[Items listed in a dataset]
_ _ _ _ _ _ _

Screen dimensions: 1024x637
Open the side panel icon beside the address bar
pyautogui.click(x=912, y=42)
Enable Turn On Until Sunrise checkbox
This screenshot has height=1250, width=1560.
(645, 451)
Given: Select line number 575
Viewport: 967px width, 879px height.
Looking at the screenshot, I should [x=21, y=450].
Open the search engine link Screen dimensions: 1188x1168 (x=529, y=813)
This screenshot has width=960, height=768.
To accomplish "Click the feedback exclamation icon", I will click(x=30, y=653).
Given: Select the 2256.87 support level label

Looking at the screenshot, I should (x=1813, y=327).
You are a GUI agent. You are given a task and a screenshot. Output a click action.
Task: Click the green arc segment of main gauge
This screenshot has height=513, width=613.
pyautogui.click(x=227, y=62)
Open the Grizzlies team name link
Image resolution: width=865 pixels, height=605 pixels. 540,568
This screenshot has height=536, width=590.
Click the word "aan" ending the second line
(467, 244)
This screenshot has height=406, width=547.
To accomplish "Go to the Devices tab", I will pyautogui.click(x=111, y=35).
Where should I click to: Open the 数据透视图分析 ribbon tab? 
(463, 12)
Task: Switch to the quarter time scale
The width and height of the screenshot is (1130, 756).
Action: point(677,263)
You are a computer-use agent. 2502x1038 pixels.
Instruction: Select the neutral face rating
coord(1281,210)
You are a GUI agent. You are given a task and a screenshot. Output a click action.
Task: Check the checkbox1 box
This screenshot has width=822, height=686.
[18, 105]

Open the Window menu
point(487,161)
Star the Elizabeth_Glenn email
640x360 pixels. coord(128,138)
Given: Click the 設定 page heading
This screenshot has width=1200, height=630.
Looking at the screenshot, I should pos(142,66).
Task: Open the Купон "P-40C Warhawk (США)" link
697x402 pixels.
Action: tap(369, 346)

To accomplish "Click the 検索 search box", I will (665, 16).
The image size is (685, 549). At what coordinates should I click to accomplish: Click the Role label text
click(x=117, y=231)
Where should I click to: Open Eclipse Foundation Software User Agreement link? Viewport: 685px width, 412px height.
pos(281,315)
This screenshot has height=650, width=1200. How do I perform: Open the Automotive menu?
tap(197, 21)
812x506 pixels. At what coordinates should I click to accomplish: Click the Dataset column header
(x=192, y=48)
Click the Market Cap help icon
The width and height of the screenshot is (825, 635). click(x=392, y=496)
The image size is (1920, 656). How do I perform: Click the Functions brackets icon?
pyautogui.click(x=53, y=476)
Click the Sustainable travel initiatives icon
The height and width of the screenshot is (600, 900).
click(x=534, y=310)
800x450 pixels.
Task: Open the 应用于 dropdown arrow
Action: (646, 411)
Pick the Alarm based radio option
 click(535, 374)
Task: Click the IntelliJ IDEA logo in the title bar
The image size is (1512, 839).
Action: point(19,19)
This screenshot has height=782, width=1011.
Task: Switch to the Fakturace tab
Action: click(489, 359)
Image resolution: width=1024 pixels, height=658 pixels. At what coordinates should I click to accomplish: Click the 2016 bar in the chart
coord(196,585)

_ _ _ _ _ _ _

● **WHAT IS REQUIRED**
Return the lines above, from the one containing "Where should I click to: Open Eclipse" to the end, exactly as they stand.

● **ANSWER TO THIS TASK**
Where should I click to: Open Eclipse Foundation Software User Agreement link? Viewport: 685px width, 412px height.
pos(281,315)
This screenshot has height=650, width=1200. How do I perform: Open the Automotive menu?
tap(197, 21)
812x506 pixels. At what coordinates should I click to accomplish: Click the Dataset column header
(x=192, y=48)
Click the Market Cap help icon
The width and height of the screenshot is (825, 635). click(x=392, y=496)
The image size is (1920, 656). How do I perform: Click the Functions brackets icon?
pyautogui.click(x=53, y=476)
Click the Sustainable travel initiatives icon
The height and width of the screenshot is (600, 900).
click(x=534, y=310)
800x450 pixels.
Task: Open the 应用于 dropdown arrow
Action: (646, 411)
Pick the Alarm based radio option
 click(535, 374)
Task: Click the IntelliJ IDEA logo in the title bar
The image size is (1512, 839).
Action: point(19,19)
This screenshot has height=782, width=1011.
Task: Switch to the Fakturace tab
Action: click(489, 359)
Image resolution: width=1024 pixels, height=658 pixels. At what coordinates should I click to accomplish: Click the 2016 bar in the chart
coord(196,585)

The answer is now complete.